━━━ Data provided ━━━
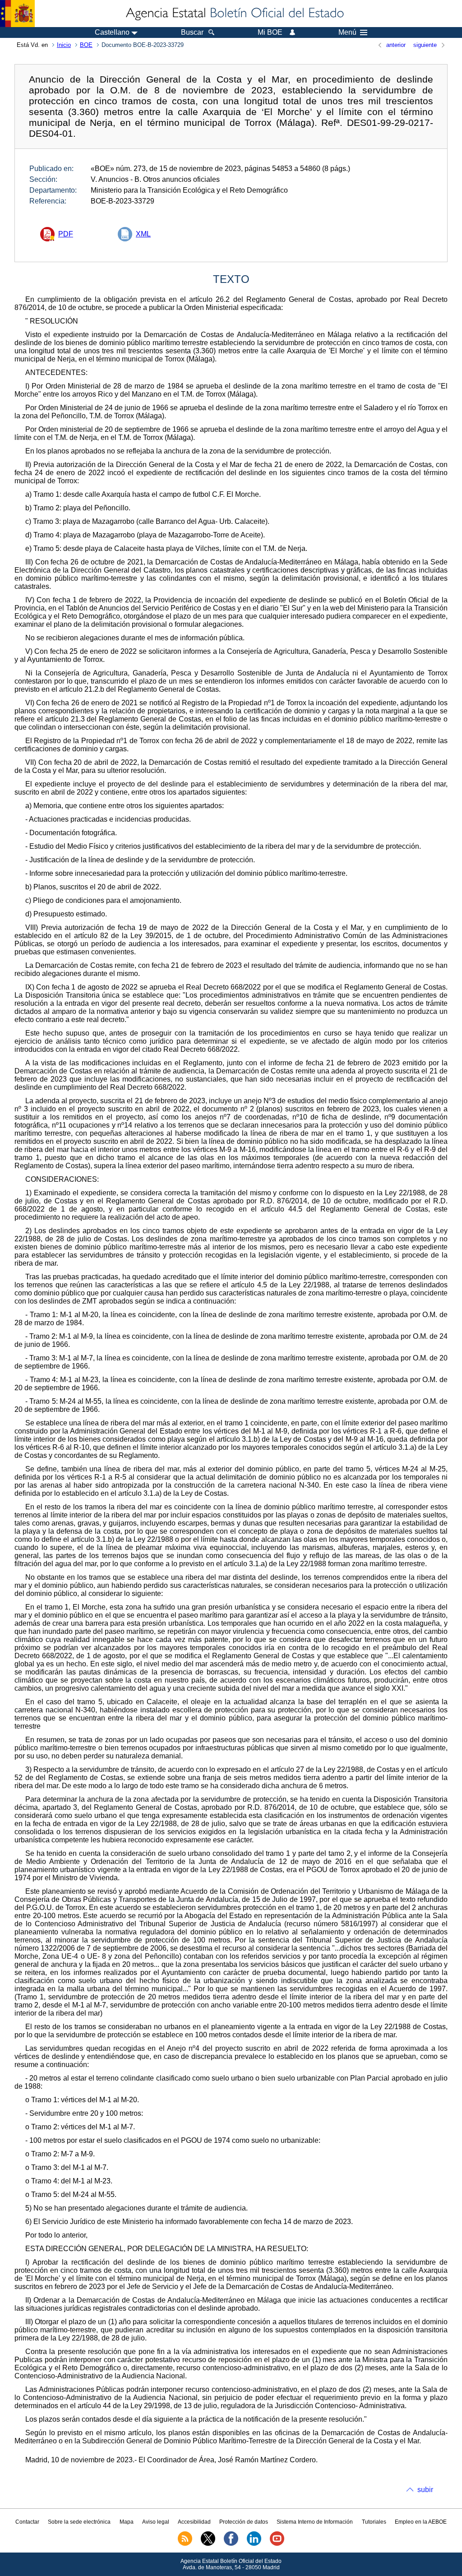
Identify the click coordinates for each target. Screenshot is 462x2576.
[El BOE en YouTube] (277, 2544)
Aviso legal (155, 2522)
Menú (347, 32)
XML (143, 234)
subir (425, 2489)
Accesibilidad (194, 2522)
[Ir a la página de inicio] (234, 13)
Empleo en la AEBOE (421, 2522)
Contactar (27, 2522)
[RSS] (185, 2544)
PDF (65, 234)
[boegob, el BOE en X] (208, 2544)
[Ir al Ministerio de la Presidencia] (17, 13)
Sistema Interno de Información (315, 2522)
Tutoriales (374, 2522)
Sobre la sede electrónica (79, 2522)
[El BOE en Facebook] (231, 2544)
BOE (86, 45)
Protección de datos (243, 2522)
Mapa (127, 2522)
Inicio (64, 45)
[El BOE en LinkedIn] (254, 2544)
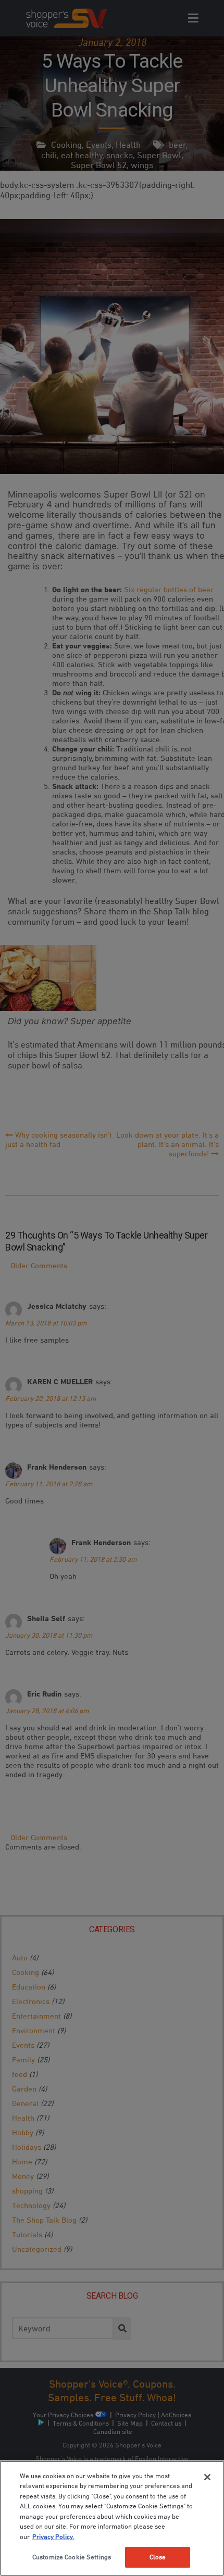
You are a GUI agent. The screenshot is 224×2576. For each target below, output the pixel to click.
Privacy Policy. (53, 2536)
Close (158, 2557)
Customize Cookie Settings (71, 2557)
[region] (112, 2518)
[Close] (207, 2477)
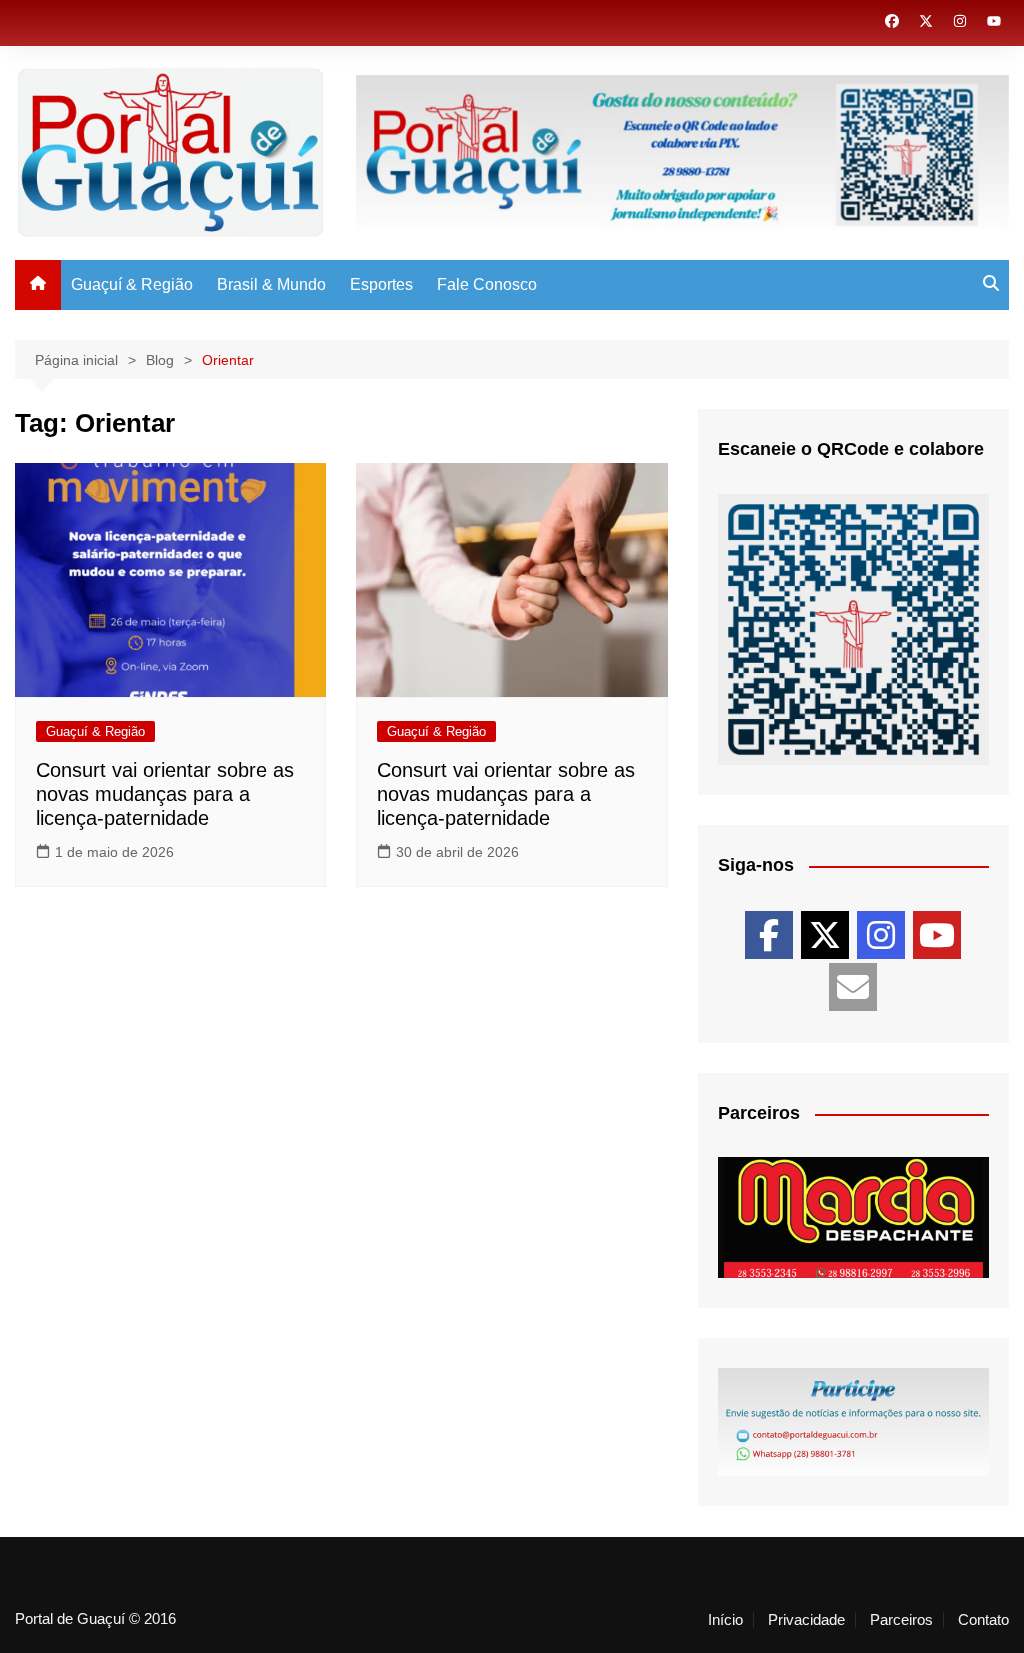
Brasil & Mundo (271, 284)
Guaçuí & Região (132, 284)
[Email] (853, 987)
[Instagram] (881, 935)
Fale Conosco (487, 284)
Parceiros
━━━
## What the task requires
Beginning with the line where "Tutoriales (374, 2522)" appears, restate word for word every line down to the last one in the data, but keep the pictures out.

## Written response
Tutoriales (374, 2522)
Sobre la sede electrónica (79, 2522)
[El BOE en Facebook] (231, 2544)
BOE (86, 45)
Protección de datos (243, 2522)
Mapa (127, 2522)
Inicio (64, 45)
[El BOE en LinkedIn] (254, 2544)
You are a GUI agent. The screenshot is 224×2576. For each target below, output the pixel to click.
Privacy Policy. (53, 2536)
Close (158, 2557)
Customize Cookie Settings (71, 2557)
[region] (112, 2518)
[Close] (207, 2477)
Brasil & Mundo (271, 284)
Guaçuí & Região (132, 284)
[Email] (853, 987)
[Instagram] (881, 935)
Fale Conosco (487, 284)
Parceiros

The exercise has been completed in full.